Abstract

Pain intensity is the most clinically relevant dimension of nearly all headache attacks. Accurate, reliable measurement of pain is therefore critical to the evaluation of outcomes in clinical trials of headache treatments, but pain is inherently subjective and difficult to measure. A number of pain scales have been developed and are commonly used in clinical practice and research. Four of these are depicted in Figure 1.
Commonly used pain scales – the VAS, the 4-point VRS, the 6-point VRS, the NRS and the Faces Pain Rating Scale (revised).
In headache research, an important precedent was established by the early triptan trials, which used a 4-point verbal rating scale (VRS) to measure pain intensity. International Headache Society guidelines for the conduct of controlled trials of headache treatments recommend the use of this scale or the 100 mm visual analogue scale (VAS).
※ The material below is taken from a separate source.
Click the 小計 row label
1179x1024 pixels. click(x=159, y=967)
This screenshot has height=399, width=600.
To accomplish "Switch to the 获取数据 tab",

The 4-point VRS has the virtue of simplicity, but has been criticised for statistical reasons and because the relatively small number of categories may not adequately discriminate among clinically relevant changes in pain intensity (1,2). Although the use of the 4-point VRS is an established precedent, might there be better ways to measure pain in headache trials? Somewhat surprisingly, there is a paucity of research regarding the use of pain rating scales in headache, although there are many studies evaluating their performance in other types of acute and chronic pain. Studies in headache populations are particularly important in view of previous research suggesting that the interchangeability of pain rating scales may differ based on pain aetiology (3).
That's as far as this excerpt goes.